Neil deGrasse Tyson: Mars One won’t get backing

Neil deGrasse Tyson, the internet’s favorite astrophysicist, doesn’t have high hopes for Mars One – the private enterprise that plans to send people on a one way trip to Mars. Mars One plans to create a Martian outpost with a crew to land in 2024, sending people 2 by 2; they recently announced the 100 finalists to be the first Martian astronauts.

“So you (a private company) ask ‘who’s with me?’ Answer: No one’s with you. Maybe I’m just out of it, but I just don’t see a business model to sustain journeys to Mars.”

Image via NewsWalle.

The idea is crazy ambitious (or some would say just crazy) – send volunteers on a one way ticket to Mars, establish a permanent colony there and conduct scientific experiments. It’s not something NASA has in mind, but something that a private Dutch company called Mars One planned. Of course, there are some crazy risks, but people seem willing to take them. But what about  the financial costs?

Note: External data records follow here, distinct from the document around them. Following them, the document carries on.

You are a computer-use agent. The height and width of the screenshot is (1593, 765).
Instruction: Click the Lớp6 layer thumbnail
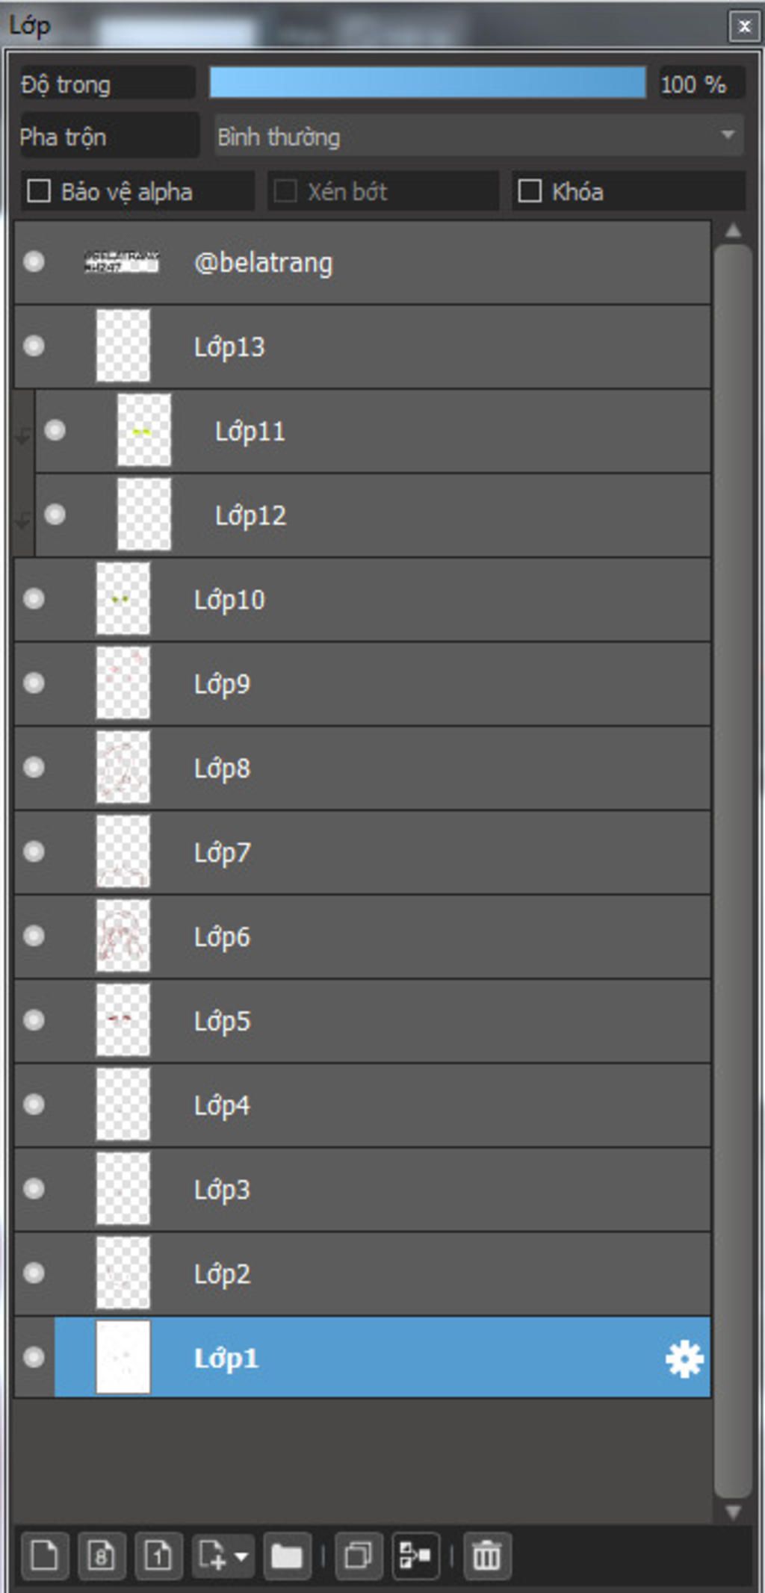pos(123,936)
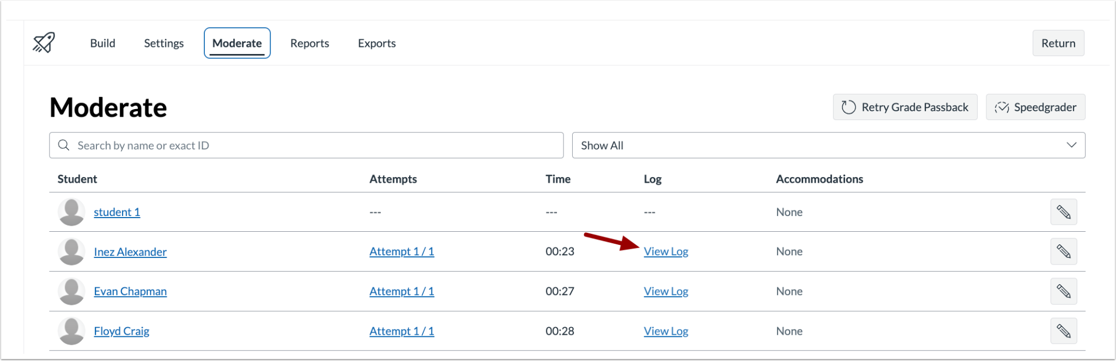The width and height of the screenshot is (1116, 361).
Task: Switch to the Exports tab
Action: [377, 43]
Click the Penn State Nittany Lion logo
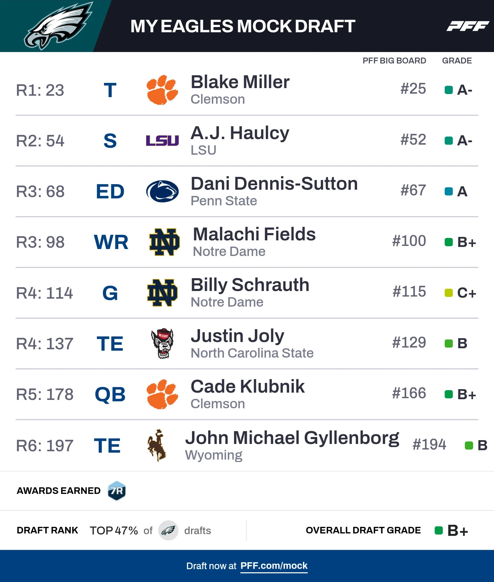 click(x=162, y=191)
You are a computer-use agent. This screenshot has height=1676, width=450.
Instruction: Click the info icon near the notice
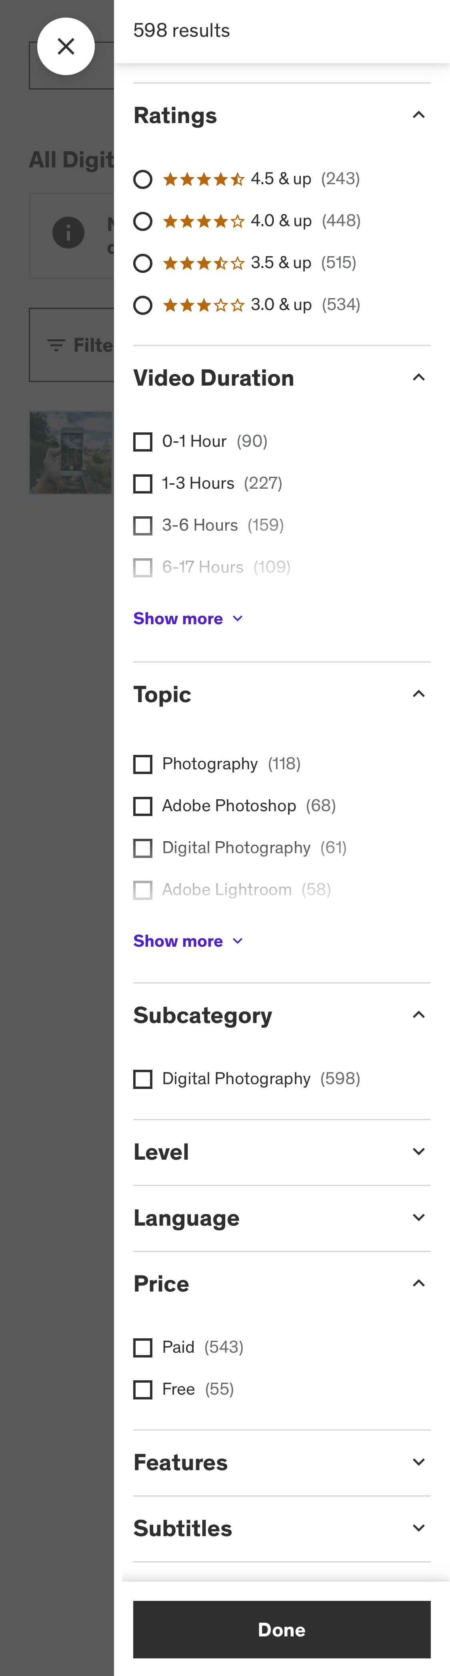(68, 232)
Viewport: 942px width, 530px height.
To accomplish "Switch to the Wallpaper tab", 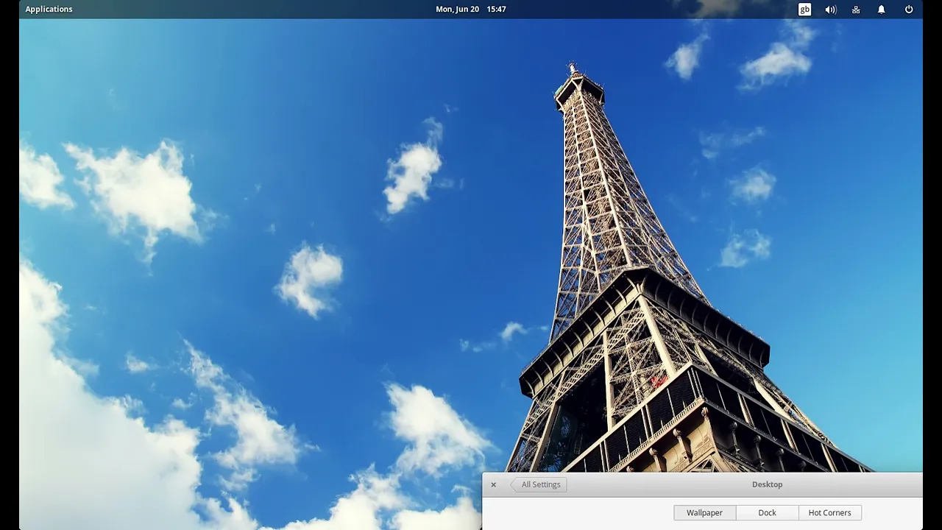I will coord(704,513).
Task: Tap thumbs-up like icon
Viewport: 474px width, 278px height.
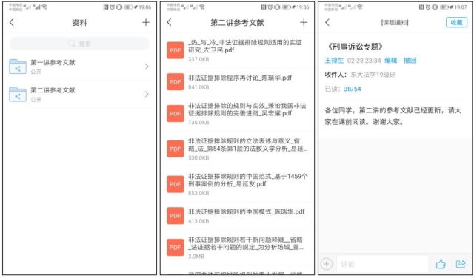Action: [x=441, y=264]
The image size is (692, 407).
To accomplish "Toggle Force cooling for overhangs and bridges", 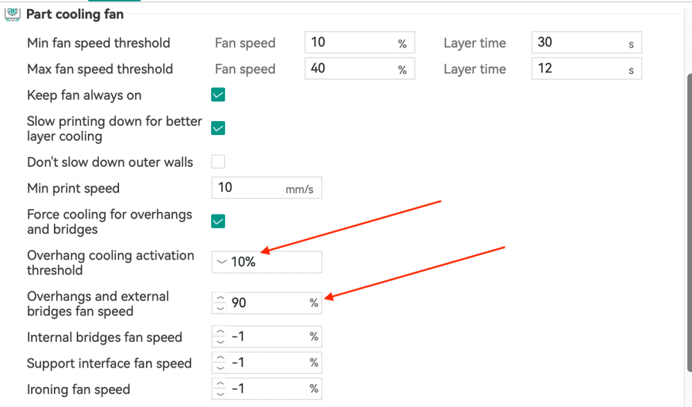I will (218, 221).
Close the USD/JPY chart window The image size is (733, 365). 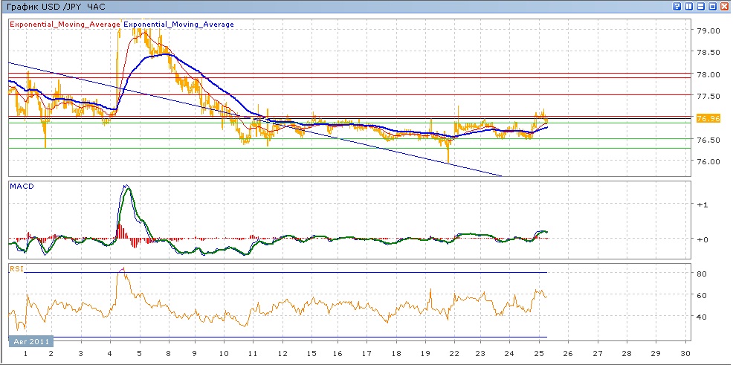click(x=723, y=6)
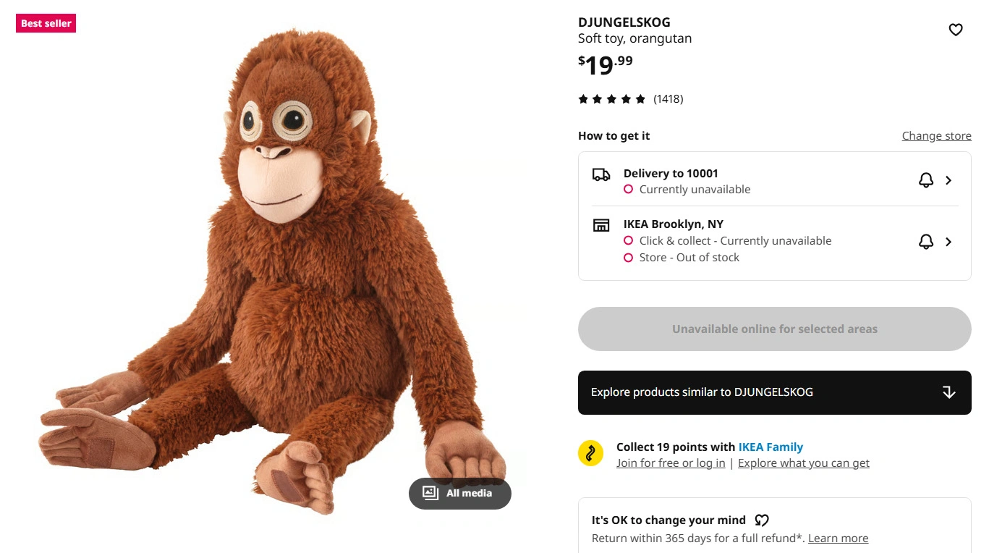989x553 pixels.
Task: Click the yellow IKEA Family points icon
Action: (590, 454)
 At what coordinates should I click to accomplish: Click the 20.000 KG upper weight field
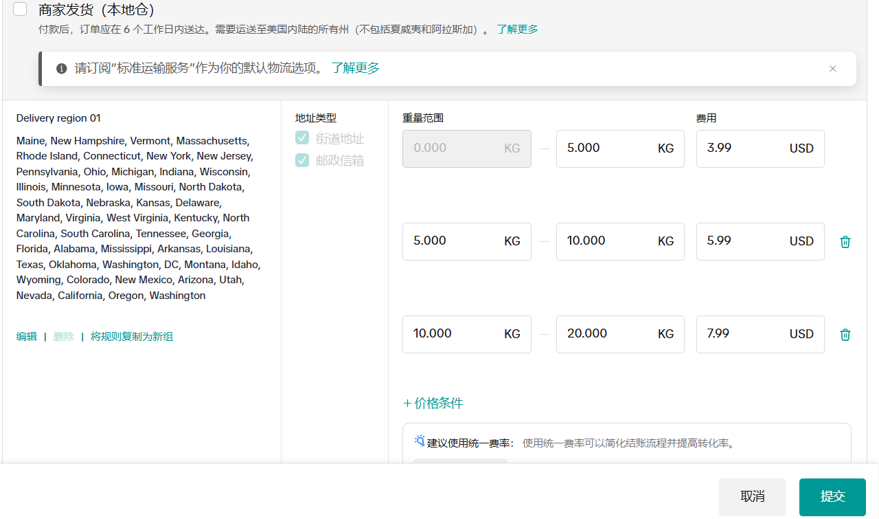pos(604,334)
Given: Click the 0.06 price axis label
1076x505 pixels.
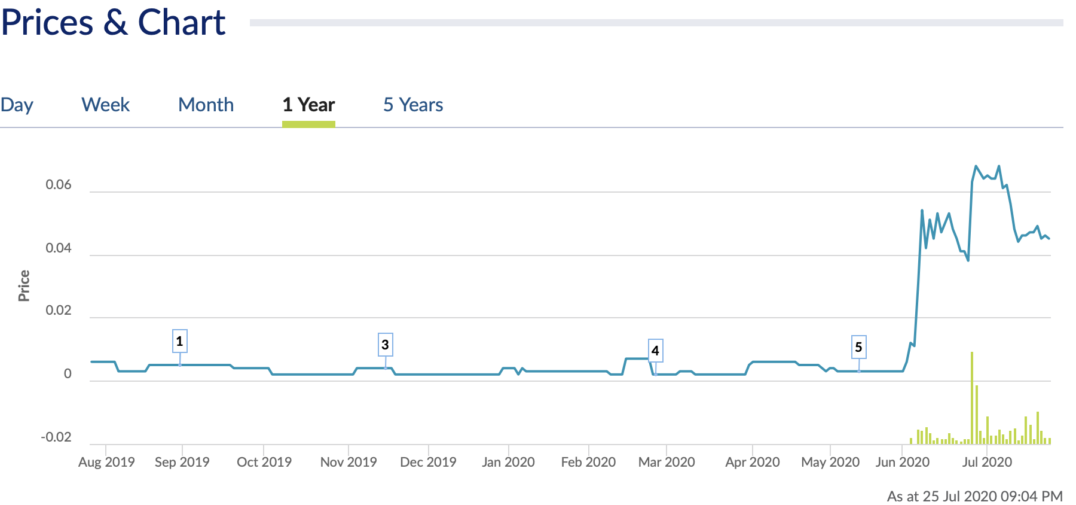Looking at the screenshot, I should click(x=59, y=185).
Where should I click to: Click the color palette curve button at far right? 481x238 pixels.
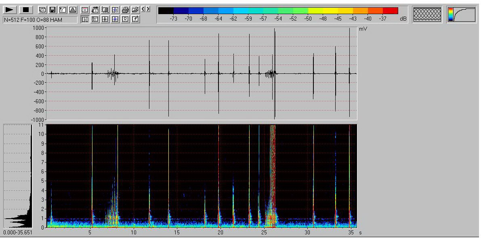pos(462,15)
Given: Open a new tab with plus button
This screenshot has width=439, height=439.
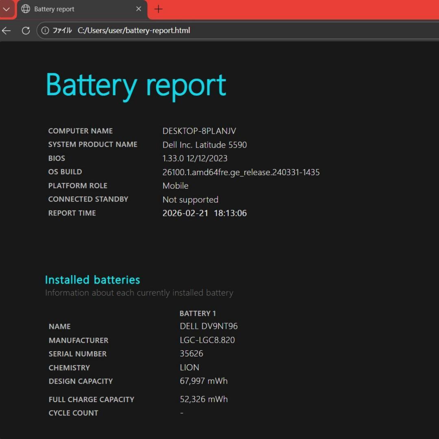Looking at the screenshot, I should 159,9.
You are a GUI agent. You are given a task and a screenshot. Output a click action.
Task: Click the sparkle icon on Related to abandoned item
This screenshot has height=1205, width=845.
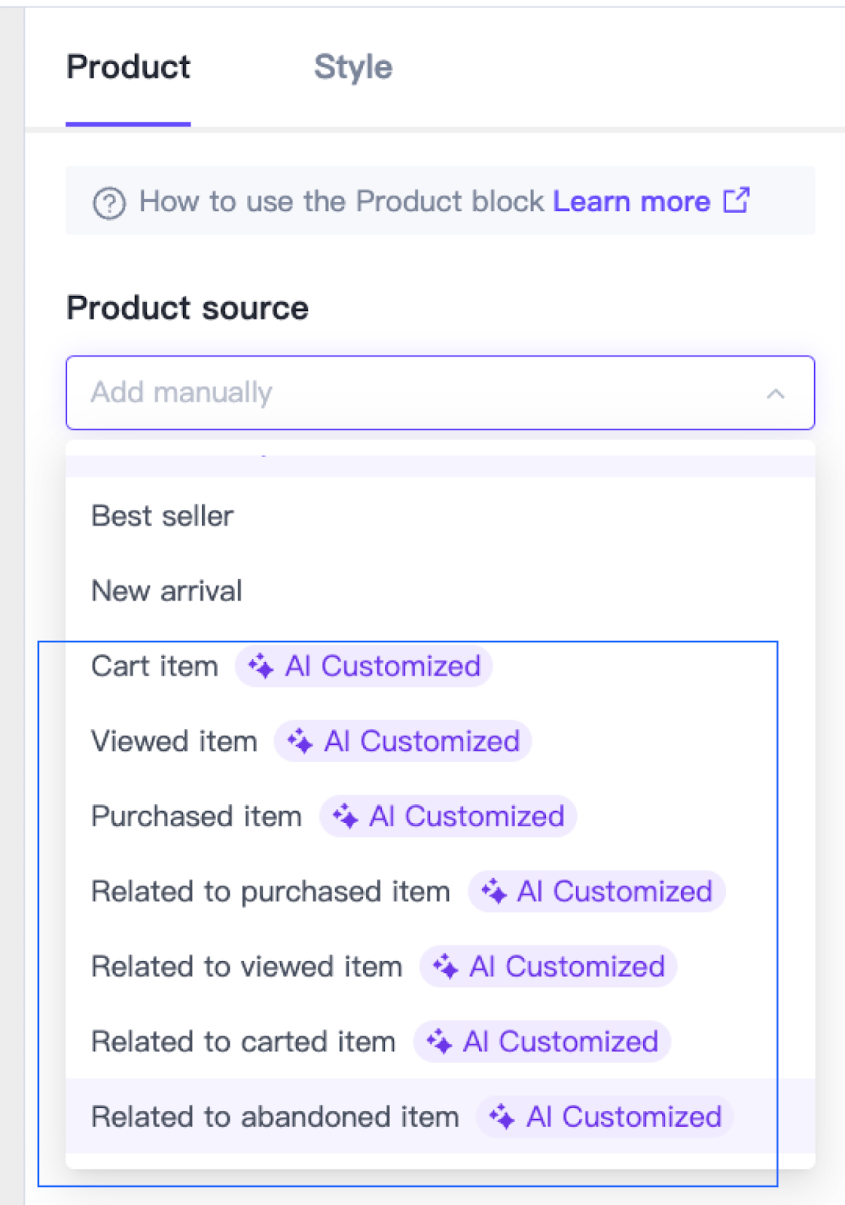[x=502, y=1116]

The company estimates it will cost $6 billion to put the first four people on Mars, but that estimate may be well off, even by a factor of 10. Speaking to Business Insider, Tyson explained that this idea seems more like something a government (or even a group of governments) decides to do – not a private enterprise.

“Governments do big expensive things first that have no obvious immediate return on investment,” Tyson said. “Governments can take those risks, so governments go to Mars. Once the costs are understood, the risk factors are contained, then you can establish whether that’s something you can make money on. Now if NASA wants to go to Mars and they pay SpaceX for the space vessel, sure.”

Theoretical physicist and futurist Michio Kaku was even harsher when speaking about the project:

“This has the atmosphere of a circus, where you have amateurs simply raising their hand, volunteering to be the first person on Mars. They have set impossibly unrealistic deadlines, and the amount of money that you have to have to go to Mars is incredible, perhaps 50 to several hundred billion dollars.

“And given the fact that this will be untested technology, I would assume that the failure rate would be about 90 to 95 percent for a mission of this magnitude. In other words, it’s a tragedy waiting to happen.”

But the risks don’t seem to deter neither the company nor the volunteers. In 2014, a crowdfunding IndieGoGo campaign done by Mars One raised $313,744 for a Mars lander and satellite mission scheduled for 2018. Mars One’s goal for the IndieGogo campaign was $400,000. The 2018 landing is said by the agency to be a “demonstration mission” that provides proof of concept that the technology necessary for a human mission will work. As for the 100 shortlisted volunteers… they’re eagerly fighting for a one-way trip to Mars.

 

 

3 thoughts on “Neil deGrasse Tyson: Mars One won’t get backing

  1. Promontorium

    While I have no hope for Mars One, I am not in Tyson’s old world camp either. The days of governments blowing hundreds of billions on random projects that have no verifiable benefit should be over. It isn’t the duty of government to blow money it appropriated through force. A better solution is crowd funding. If a billion people want a potentially tragic or pointless trip to Mars funded, let them pool their money and fund it. There’s no more democratic way than that.

  2. astrogeek

    Promontorium is exactly right – if there are enough people willing to fund this mission than it will get funded and may have a chance. Tyson has been stating for a long time that only governments could do such a missions – so he’s stuck in that frame of mind. As far as Michio Kaku, his statements just ignorant and insulting… Calling this a circus and the people involved amateurs shows that he has not bothered to even look them up on the internet – very lazy and insulting.

  3. MK

    I agree with both Tyson and Kaku that the cost of this mission, the NINE year deadline (!!!), and the risk of a tragic result have not been realistically calculated by the folks at Mars One. (Unless they have and cynically do not care.) And while I agree that space exploration should not solely be within the purview of governments, I also don’t want a future where corporate interests snatch up and control the most profitable bits of a solar system that, I believe at least, belongs to all of us.

    One grammar note about the article. It very interesting and well written, but the first sentence of the last paragraph should read: “But the risks seem to deter neither the company nor the volunteers.” (No “don’t”) Or it could read: “But the risks don’t seem to deter either the company or the volunteers.” Either way is correct. (Sorry, I could not help myself.)